### TESTO DELLA PAGINA
************
Documentazione Necessaria

  • Domanda di sanatoria in carta bollata o formato digitale certificato
  • Rilievo topografico e planimetrie aggiornate (scala 1:200 per planimetrie, 1:2000 per ubicazione)
  • Relazione tecnica illustrativa dell’abuso e dello stato di fatto
  • Certificato catastale storico e aggiornato dell’immobile
  • Copia della documentazione originale di progetto (se disponibile)
  • Documentazione fotografica datata dell’abuso e dello stato attuale
  • Certificato di agibilità e relazione strutturale per abusi edilizi significativi (articolo 35 DPR 380/2001)
  • Dichiarazione di conformità delle opere all’impianto elettrico e idrico-sanitario (se interessati)
  • Ricevuta del versamento dei contributi comunali secondo tariffario vigente
  • Per vincoli paesaggistici: autorizzazione della Soprintendenza Archeologia, Belle Arti e Paesaggio per Roma

Presentazione presso Roma Capitale

La domanda deve essere presentata presso il Municipio di competenza territoriale o in via telematica attraverso il SUAP di Roma. Ogni Municipio (da Roma I Centro Storico a Roma XV Cassia) ha sportelli dedicati con orari specifici. La presentazione tramite professionista abilitato (geometra, architetto, ingegnere) accelera i tempi e riduce errori formali.
************
### DATI DISPONIBILI

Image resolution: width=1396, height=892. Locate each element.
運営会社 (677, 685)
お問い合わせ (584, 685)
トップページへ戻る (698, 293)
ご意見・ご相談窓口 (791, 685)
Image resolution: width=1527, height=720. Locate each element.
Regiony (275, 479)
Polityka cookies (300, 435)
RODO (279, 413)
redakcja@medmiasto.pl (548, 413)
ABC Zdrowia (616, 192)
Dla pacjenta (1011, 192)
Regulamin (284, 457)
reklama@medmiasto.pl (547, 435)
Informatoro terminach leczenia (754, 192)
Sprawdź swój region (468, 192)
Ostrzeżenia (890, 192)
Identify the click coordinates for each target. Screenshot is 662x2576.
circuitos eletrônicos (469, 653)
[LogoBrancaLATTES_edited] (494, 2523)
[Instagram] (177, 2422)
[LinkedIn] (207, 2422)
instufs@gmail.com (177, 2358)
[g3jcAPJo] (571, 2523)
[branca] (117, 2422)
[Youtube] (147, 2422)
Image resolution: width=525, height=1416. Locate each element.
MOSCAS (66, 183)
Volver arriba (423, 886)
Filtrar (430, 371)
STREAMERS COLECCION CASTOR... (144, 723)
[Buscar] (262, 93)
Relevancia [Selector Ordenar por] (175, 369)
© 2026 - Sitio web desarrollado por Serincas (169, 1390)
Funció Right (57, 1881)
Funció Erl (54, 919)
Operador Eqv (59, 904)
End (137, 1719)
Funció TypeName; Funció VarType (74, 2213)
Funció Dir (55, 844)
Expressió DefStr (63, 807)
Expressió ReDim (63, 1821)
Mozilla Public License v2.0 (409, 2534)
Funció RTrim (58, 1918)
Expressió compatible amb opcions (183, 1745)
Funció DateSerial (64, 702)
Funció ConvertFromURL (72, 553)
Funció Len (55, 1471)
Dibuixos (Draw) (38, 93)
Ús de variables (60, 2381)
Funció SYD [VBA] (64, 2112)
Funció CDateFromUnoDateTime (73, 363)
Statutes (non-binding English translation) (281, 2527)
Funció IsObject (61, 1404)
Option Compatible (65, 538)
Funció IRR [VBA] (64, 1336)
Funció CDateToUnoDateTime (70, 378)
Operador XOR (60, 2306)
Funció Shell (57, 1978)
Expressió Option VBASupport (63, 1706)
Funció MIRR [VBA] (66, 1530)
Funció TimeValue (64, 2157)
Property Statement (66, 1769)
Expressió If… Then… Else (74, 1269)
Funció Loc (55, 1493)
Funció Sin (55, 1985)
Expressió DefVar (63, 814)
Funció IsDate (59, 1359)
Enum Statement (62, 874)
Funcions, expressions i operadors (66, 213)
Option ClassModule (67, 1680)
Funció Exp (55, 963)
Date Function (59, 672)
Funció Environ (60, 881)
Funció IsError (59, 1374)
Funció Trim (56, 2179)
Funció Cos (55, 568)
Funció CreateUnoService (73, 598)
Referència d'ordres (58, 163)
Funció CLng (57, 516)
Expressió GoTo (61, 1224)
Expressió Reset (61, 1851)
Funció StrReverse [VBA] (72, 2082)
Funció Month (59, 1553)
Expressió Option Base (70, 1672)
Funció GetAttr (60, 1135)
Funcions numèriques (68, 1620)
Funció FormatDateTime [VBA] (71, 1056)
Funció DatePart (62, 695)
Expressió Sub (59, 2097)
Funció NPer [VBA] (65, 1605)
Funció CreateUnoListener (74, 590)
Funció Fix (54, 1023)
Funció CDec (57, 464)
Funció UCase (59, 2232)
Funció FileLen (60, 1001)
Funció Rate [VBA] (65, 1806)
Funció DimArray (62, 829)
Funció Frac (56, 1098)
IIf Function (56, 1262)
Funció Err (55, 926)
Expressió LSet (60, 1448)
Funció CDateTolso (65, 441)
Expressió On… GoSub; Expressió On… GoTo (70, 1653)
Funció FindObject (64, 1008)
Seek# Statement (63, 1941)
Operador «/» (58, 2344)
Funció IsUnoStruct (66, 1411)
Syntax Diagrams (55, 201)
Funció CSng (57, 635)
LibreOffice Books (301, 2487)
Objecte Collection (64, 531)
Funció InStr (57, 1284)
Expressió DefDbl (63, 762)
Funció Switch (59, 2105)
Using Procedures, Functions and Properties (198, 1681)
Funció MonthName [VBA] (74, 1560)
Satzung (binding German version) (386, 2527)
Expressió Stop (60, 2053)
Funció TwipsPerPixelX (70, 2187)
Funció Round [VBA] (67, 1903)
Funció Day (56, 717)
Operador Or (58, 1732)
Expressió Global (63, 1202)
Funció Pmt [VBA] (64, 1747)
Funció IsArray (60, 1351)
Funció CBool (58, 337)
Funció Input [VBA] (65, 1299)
************
### ESERCIZIO
Per favore, prosegui il testo sulla sanatoria edilizia a Roma a partire dalla sua ultima frase. I dati provengono da una fonte diversa.

### SOLUZIONE
Tempistiche Reali e Costi 2025

I tempi medi di una sanatoria ordinaria a Roma variano significativamente:

  • Difformità parziali (art. 34): 60-120 giorni lavorativi dalla presentazione di documentazione completa
  • Difformità totali (art. 36): 90-180 giorni, con possibile richiesta di documentazione integrativa
  • Con richieste di integrazioni: i tempi si estendono di 30-90 giorni per ogni integrazione

I costi orientativi 2025 per una sanatoria a Roma comprendono:

  • Contributo di urbanizzazione: € 800-3.500 a seconda della metratura e zona (zentro vs periferia)
  • Oneri concessori: € 0,50-2,00 per metro cubo di volume interessato
  • Imposta municipale propria (IMU) arretrata: calcolata sui periodi non versati (Agenzia delle Entrate)
  • Onorari professionali (geometra/architetto): € 1.500-4.000 per pratiche ordinarie
  • Rilievo topografico: € 800-1.500
  • Certificazione energetica obbligatoria: € 300-600

Importanza: Non esiste una tariffa unica nazionale; Roma Capitale aggiorna periodicamente i propri tariffari. Consultare il sito ufficiale di Roma Capitale o contattare direttamente il Municipio competente per cifre aggiornate.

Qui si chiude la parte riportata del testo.